WHAT THE EXERCISE ASKS
Give exactly the lines from the one that contains "Screen dimensions: 1024x600" through the end of the entries below, both included; the pictures stay out.

Pixel coordinate grounding data:

_____

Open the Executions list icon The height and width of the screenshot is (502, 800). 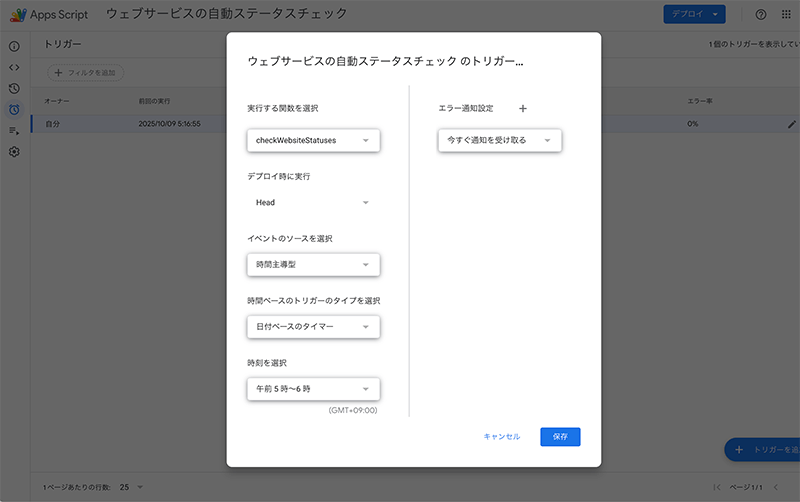click(x=14, y=130)
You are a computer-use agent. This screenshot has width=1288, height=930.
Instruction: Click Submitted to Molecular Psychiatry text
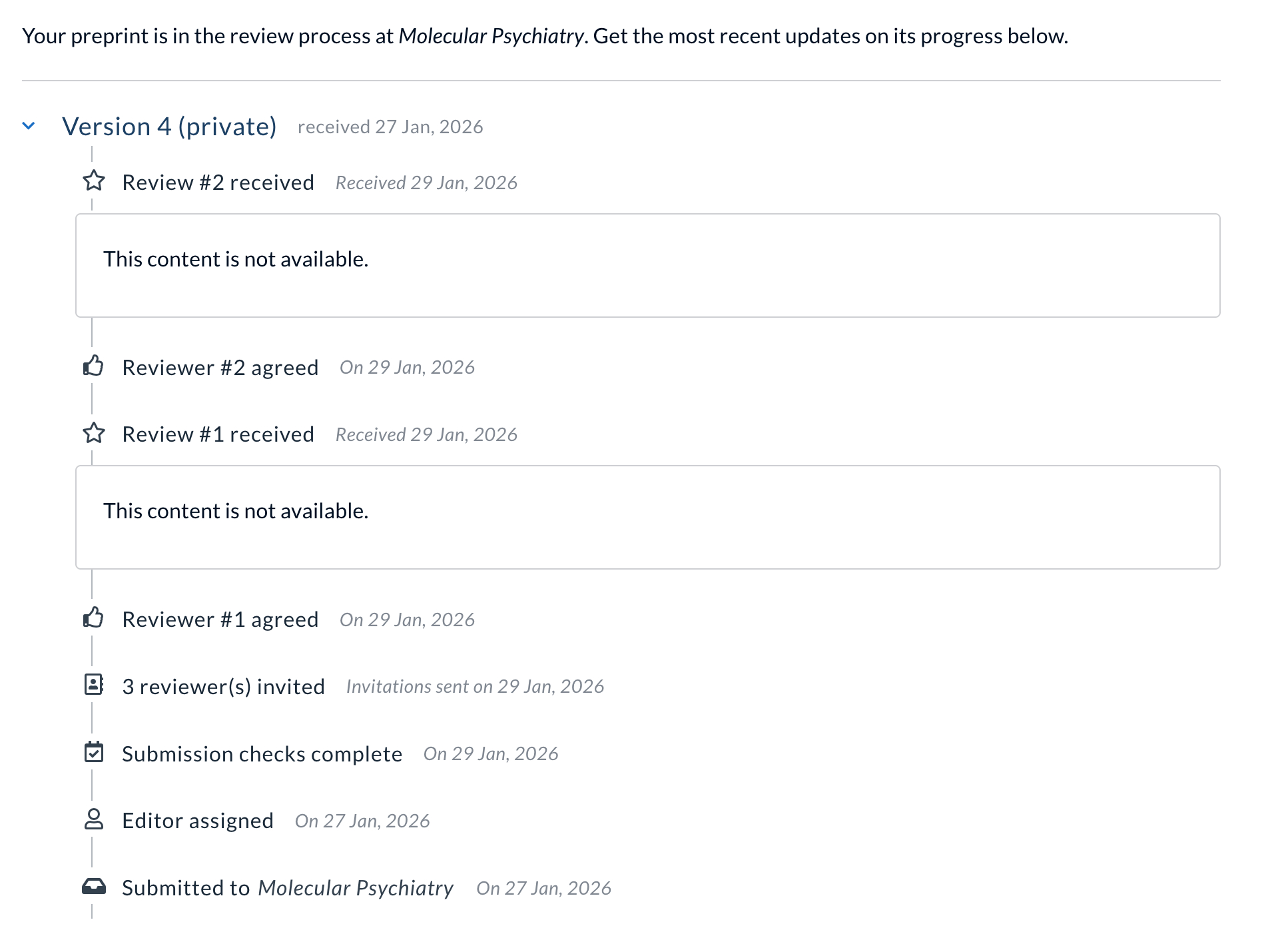tap(287, 888)
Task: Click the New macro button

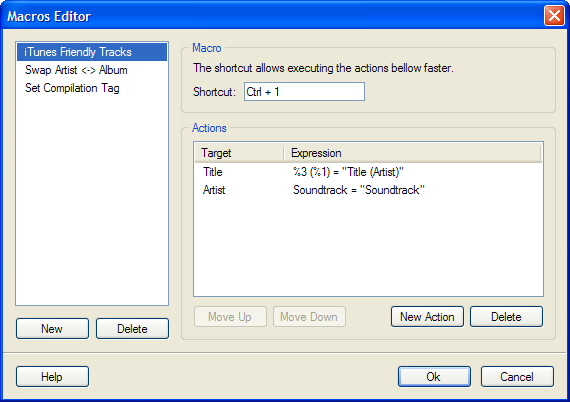Action: (x=52, y=329)
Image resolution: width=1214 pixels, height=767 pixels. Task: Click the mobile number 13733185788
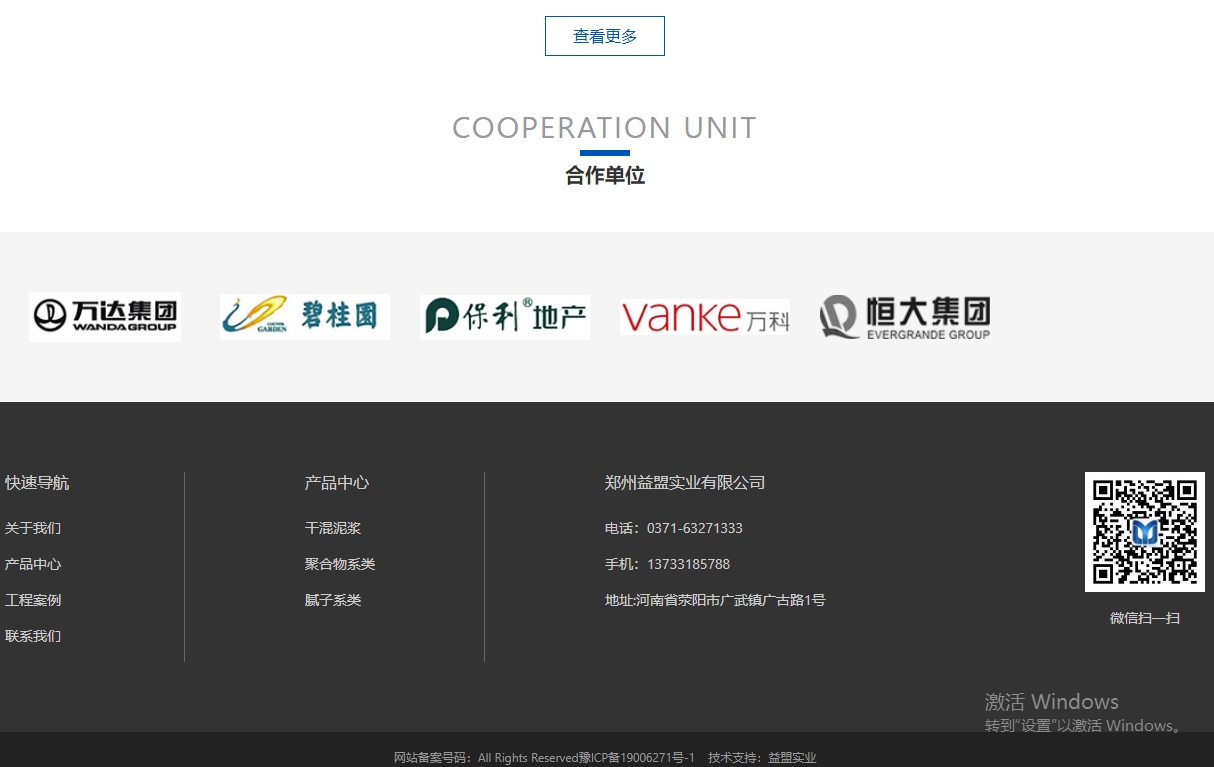pyautogui.click(x=688, y=564)
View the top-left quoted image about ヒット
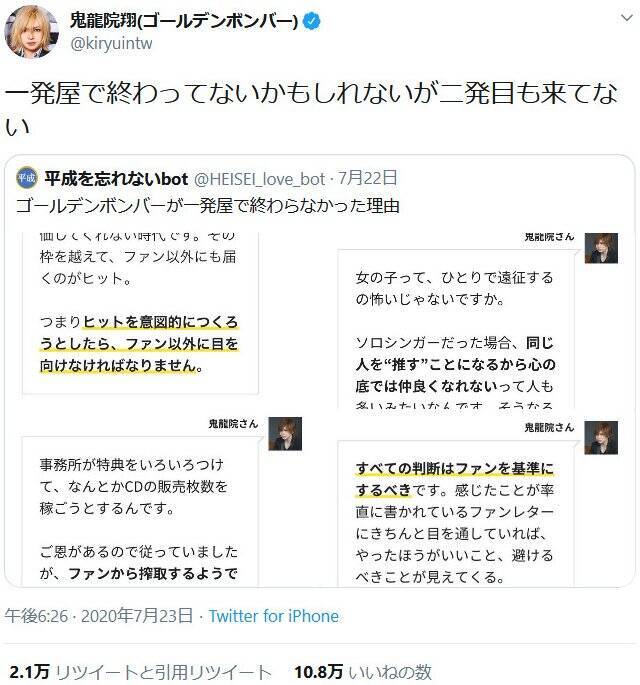Screen dimensions: 640x685 (x=161, y=320)
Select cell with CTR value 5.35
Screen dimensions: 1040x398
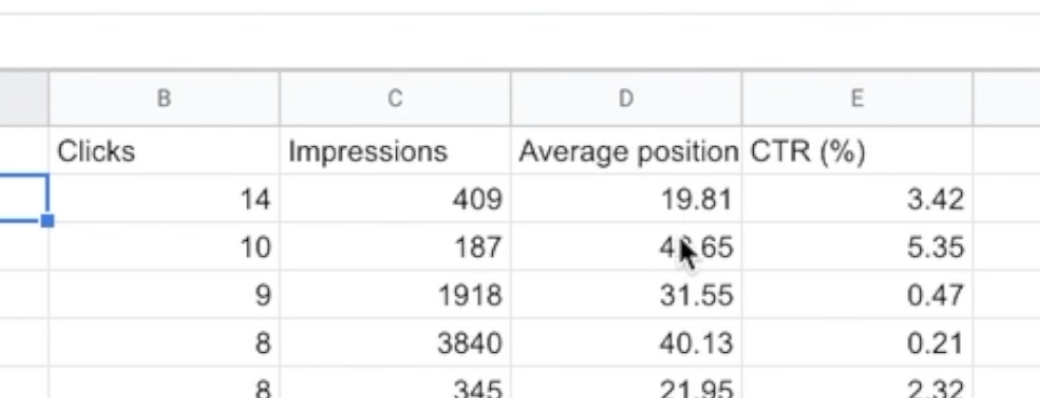pyautogui.click(x=857, y=247)
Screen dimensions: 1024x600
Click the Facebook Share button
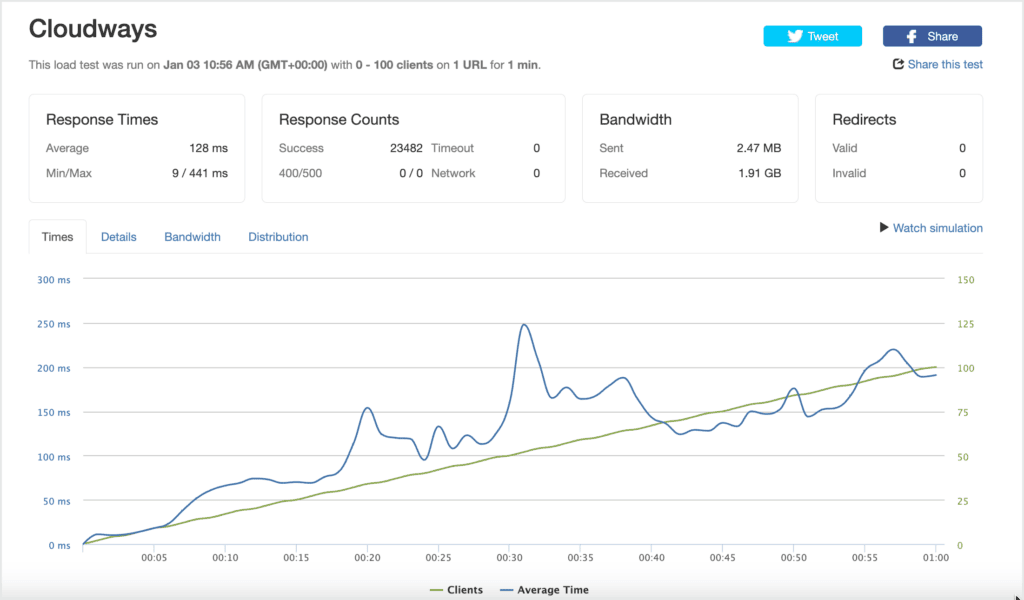pyautogui.click(x=932, y=37)
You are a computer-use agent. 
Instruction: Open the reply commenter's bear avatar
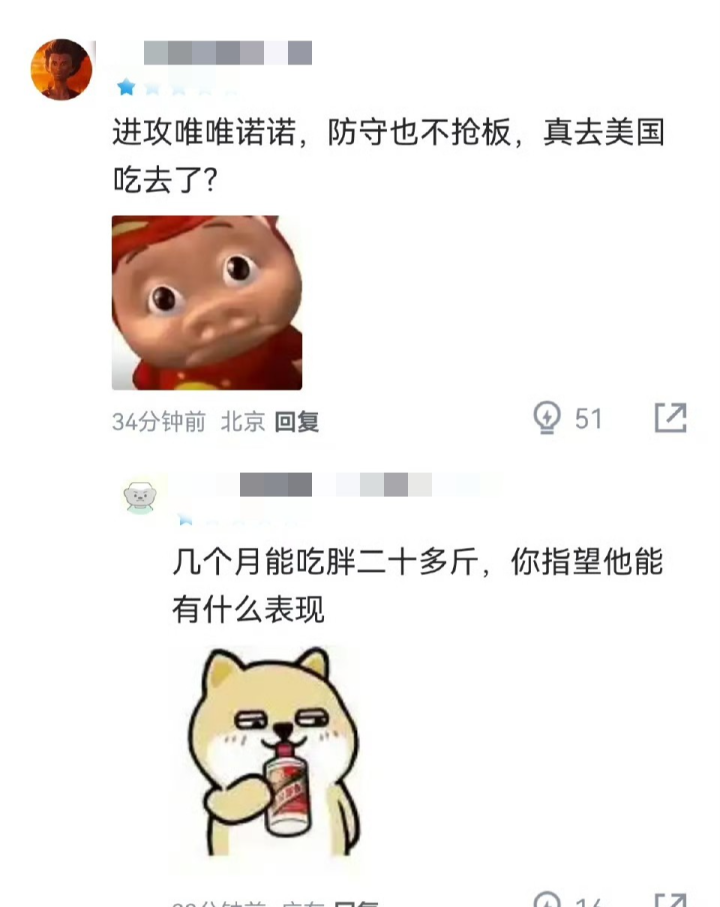click(x=140, y=497)

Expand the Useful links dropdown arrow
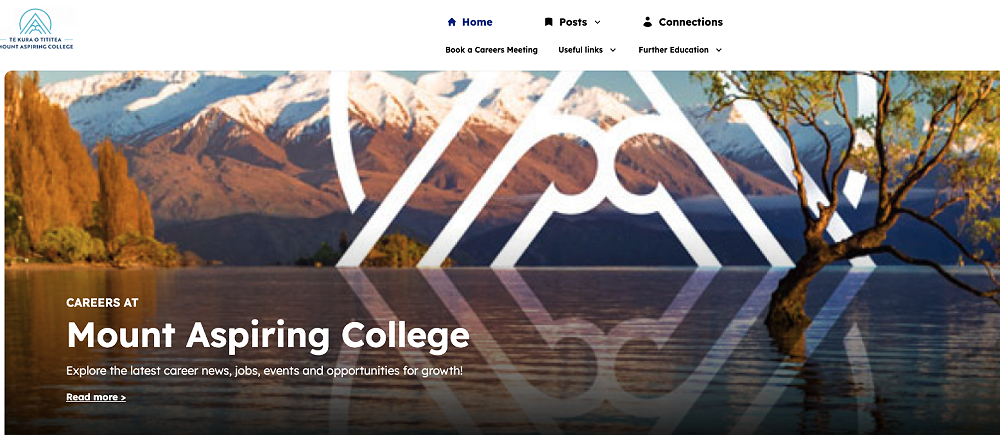(613, 50)
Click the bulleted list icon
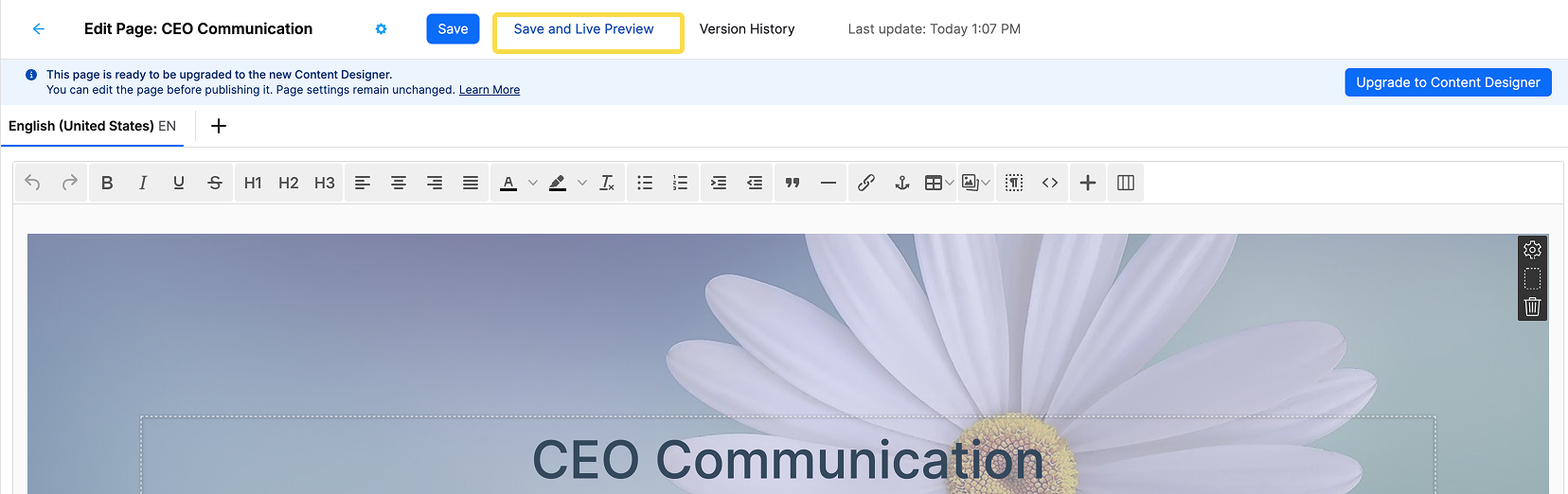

_____

EXERCISE OUTPUT
Screen dimensions: 1024x600
Click the Facebook Share button
pyautogui.click(x=932, y=37)
You are a computer-use agent. 
Instruction: Open the reply commenter's bear avatar
click(x=140, y=497)

Expand the Useful links dropdown arrow
(613, 50)
Click the bulleted list icon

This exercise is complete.